EXTRACTED ENTRIES:

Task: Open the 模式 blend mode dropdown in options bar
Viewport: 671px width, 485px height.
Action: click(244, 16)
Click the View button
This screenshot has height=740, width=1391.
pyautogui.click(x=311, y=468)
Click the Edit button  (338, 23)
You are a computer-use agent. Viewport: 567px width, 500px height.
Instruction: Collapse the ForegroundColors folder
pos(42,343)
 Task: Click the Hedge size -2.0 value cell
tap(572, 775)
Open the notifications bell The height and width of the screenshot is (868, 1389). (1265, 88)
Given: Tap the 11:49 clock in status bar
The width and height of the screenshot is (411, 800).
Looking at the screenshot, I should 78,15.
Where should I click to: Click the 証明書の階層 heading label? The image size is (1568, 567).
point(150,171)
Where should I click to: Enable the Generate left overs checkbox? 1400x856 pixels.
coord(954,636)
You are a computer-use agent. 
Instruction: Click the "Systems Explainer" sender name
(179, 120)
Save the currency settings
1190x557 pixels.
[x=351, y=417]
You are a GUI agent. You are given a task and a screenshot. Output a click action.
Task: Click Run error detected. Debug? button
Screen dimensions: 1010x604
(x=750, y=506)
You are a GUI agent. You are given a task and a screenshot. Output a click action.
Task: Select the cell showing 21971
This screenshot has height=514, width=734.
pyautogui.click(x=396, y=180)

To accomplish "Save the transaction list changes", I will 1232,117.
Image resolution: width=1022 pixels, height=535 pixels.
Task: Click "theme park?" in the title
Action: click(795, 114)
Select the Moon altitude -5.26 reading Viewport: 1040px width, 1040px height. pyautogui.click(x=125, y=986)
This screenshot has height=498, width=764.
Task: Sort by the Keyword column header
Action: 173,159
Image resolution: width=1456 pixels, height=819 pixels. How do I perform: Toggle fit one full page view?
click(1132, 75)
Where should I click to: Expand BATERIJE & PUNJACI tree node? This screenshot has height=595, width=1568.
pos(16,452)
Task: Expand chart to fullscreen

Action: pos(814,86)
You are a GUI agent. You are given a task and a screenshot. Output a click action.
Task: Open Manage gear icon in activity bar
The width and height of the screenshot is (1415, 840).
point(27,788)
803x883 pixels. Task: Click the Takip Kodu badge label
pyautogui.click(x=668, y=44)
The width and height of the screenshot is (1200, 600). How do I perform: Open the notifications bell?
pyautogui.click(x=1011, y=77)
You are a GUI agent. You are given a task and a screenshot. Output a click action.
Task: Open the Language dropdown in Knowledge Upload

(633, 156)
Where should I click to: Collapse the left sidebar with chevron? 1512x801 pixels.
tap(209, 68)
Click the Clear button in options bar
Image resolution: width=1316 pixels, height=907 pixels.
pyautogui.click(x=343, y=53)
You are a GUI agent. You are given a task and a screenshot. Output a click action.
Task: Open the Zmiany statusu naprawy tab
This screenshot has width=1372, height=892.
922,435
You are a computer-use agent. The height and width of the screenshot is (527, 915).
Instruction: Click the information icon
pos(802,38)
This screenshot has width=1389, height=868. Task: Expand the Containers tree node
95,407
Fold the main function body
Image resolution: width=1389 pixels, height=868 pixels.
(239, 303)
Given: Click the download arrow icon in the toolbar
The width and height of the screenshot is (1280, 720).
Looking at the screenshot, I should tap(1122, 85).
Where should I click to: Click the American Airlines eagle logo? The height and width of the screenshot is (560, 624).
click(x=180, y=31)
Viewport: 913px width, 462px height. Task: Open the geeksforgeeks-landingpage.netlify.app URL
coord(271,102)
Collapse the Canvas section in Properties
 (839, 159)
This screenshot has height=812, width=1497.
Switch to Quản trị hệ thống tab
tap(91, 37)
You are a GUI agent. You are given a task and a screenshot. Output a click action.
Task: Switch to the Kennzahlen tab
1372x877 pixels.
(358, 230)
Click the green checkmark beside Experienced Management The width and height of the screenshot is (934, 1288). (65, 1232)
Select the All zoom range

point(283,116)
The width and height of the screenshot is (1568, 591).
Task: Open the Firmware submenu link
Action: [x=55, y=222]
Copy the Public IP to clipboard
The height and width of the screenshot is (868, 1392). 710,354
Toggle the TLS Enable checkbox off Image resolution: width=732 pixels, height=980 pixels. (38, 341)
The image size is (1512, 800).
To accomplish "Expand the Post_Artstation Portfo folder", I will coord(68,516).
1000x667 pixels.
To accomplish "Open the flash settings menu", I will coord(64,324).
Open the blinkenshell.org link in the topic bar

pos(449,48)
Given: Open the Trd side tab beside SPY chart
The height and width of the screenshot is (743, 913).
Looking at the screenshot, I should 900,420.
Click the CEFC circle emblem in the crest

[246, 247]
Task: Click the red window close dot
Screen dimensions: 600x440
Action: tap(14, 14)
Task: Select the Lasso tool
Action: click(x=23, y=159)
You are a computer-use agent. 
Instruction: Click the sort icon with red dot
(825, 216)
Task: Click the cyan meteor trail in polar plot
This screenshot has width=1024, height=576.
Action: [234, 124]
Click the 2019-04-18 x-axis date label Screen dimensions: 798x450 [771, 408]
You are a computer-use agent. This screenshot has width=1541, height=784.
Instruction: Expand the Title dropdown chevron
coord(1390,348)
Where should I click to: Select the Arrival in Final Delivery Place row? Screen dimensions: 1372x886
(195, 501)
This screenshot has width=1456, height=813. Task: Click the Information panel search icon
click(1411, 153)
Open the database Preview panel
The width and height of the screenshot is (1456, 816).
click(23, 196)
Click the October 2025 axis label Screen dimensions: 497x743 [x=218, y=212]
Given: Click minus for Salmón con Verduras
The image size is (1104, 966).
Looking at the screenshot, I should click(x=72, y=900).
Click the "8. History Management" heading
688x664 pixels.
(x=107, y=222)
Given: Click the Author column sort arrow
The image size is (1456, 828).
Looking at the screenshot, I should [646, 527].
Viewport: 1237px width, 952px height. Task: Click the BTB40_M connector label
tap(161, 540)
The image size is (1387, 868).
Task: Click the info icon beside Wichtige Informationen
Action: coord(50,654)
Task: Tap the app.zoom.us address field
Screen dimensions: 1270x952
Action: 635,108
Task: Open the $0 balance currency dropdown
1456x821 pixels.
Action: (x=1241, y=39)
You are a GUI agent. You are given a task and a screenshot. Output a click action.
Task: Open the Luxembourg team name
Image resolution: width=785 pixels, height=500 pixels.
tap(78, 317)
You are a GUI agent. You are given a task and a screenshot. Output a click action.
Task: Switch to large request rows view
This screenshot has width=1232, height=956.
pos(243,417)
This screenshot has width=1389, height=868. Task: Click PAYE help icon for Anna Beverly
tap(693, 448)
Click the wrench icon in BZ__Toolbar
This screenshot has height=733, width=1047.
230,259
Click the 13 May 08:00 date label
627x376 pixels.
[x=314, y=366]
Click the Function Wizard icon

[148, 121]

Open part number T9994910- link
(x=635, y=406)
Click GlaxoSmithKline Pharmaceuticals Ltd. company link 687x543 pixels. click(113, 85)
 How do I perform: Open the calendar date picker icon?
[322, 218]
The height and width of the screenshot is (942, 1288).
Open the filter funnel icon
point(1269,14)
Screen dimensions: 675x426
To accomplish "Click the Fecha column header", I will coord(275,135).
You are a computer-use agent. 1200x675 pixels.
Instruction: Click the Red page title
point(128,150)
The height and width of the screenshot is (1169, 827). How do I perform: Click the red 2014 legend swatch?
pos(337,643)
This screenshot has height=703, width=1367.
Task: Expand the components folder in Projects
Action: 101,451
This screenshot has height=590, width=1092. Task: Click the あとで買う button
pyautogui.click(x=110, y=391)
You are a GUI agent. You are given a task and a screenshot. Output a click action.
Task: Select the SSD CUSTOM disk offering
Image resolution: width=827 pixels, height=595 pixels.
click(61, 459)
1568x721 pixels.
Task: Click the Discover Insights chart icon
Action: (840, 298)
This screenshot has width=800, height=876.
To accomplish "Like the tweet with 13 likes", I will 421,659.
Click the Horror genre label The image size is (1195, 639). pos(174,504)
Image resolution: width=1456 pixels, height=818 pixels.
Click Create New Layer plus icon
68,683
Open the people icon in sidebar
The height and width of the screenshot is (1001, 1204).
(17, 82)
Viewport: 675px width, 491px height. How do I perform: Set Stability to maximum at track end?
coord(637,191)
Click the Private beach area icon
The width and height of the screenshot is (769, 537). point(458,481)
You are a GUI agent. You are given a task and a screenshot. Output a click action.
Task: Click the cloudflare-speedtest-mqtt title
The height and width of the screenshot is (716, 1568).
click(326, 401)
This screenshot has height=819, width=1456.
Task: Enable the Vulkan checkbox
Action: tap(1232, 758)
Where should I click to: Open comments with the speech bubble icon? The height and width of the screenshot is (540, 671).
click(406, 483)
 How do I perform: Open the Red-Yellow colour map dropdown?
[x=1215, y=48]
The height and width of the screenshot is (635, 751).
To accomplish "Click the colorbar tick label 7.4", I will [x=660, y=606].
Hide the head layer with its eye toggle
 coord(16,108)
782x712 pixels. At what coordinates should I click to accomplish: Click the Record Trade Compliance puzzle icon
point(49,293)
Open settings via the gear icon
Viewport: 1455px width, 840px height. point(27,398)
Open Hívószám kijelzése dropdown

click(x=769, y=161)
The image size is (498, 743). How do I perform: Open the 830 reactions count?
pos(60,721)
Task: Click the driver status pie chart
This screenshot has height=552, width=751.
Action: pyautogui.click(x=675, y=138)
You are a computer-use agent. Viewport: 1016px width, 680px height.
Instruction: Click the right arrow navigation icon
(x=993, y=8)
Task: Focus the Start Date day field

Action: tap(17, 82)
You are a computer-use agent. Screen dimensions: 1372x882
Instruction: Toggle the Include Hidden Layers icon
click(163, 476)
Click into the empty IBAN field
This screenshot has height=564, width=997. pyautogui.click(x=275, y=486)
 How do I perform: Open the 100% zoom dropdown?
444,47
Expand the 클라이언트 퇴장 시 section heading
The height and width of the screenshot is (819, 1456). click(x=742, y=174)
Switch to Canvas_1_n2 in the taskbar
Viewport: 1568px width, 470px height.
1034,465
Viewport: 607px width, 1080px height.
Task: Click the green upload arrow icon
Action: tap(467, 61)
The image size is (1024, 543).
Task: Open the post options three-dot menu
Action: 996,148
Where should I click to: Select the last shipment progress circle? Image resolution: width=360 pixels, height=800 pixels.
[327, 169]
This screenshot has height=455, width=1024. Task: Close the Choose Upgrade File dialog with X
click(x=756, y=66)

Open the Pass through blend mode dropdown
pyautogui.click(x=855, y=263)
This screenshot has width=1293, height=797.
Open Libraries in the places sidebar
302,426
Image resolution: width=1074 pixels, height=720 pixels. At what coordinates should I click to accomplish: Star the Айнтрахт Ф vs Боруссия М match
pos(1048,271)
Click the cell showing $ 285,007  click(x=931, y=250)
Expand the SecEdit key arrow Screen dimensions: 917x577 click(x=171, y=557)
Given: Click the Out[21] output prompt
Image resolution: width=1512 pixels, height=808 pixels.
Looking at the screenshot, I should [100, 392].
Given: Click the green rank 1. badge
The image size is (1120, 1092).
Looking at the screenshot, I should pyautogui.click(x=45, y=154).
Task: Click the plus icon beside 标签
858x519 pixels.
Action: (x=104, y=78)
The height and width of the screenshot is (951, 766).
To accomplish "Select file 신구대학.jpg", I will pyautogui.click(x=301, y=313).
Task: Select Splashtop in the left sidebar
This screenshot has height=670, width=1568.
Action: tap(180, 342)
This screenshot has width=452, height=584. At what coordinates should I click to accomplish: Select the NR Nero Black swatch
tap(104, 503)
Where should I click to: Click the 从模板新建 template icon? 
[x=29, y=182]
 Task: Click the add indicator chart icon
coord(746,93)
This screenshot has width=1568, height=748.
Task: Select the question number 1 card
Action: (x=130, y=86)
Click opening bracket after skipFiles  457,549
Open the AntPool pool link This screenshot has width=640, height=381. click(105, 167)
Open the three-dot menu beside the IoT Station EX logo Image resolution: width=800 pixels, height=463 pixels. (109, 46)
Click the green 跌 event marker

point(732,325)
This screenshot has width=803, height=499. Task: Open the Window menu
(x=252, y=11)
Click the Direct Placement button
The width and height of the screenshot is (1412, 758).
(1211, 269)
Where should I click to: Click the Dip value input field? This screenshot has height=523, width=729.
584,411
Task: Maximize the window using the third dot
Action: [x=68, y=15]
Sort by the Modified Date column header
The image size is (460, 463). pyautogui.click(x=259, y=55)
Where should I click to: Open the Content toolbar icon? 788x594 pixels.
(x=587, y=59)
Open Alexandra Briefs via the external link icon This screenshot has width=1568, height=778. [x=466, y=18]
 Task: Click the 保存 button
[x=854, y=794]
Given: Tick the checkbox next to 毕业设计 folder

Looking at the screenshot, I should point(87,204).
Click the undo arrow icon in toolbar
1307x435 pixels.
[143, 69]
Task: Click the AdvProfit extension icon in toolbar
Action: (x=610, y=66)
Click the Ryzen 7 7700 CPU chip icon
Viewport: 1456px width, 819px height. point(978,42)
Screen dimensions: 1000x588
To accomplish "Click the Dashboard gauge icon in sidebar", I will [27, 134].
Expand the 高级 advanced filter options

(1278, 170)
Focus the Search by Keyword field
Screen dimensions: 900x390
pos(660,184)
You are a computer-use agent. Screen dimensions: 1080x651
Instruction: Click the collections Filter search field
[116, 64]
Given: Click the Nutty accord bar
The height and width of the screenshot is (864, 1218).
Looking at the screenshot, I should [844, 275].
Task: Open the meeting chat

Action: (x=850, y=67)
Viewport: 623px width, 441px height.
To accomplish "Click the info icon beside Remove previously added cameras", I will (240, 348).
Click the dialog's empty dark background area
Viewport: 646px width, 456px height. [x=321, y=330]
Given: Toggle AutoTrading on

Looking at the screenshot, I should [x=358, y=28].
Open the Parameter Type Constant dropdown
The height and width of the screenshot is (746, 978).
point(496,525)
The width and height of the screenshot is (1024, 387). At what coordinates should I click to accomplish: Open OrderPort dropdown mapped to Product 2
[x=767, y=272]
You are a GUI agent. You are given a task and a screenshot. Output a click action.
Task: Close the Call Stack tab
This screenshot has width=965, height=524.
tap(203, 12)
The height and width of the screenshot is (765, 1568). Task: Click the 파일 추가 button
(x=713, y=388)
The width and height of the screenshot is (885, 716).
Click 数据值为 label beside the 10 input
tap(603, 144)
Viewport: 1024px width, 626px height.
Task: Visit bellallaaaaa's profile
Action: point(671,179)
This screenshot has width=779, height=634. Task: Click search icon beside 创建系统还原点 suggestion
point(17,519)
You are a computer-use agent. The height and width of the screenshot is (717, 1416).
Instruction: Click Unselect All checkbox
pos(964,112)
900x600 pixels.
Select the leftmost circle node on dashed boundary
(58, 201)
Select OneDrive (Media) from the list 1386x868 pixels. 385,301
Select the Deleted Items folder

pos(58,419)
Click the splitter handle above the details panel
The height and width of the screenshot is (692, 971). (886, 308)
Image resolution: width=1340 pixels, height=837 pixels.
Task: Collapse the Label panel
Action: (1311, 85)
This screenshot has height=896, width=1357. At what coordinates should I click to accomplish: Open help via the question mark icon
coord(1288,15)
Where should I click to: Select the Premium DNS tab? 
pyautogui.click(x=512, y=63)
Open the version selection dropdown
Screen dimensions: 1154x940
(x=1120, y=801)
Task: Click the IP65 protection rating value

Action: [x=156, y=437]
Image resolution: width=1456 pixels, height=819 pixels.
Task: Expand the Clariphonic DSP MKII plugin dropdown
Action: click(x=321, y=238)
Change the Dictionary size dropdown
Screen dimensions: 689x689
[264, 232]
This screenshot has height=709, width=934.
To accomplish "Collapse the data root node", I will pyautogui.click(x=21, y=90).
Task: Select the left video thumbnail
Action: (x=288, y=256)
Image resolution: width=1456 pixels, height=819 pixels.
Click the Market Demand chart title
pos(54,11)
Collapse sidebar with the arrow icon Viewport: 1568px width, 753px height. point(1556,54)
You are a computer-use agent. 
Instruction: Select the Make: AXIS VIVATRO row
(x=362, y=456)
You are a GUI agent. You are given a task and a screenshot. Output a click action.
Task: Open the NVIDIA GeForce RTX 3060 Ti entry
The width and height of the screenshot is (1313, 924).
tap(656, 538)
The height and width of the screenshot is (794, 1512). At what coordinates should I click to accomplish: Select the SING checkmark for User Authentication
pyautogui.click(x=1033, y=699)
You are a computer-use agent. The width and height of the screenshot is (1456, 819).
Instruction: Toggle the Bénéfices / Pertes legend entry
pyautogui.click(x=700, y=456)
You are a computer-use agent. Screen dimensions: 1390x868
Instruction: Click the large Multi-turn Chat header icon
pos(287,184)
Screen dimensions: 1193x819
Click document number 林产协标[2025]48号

WRITTEN PROBLEM: Switch "plus icon" to "add icon" in every entry line from the one containing "Click the cell" down to the one containing "Action: (x=104, y=78)", both included, and give those lines again with nothing else changed.

TASK RESULT:
Click the cell showing $ 285,007  click(x=931, y=250)
Expand the SecEdit key arrow Screen dimensions: 917x577 click(x=171, y=557)
Given: Click the Out[21] output prompt
Image resolution: width=1512 pixels, height=808 pixels.
Looking at the screenshot, I should [100, 392].
Given: Click the green rank 1. badge
The image size is (1120, 1092).
Looking at the screenshot, I should pyautogui.click(x=45, y=154).
Task: Click the add icon beside 标签
858x519 pixels.
Action: (x=104, y=78)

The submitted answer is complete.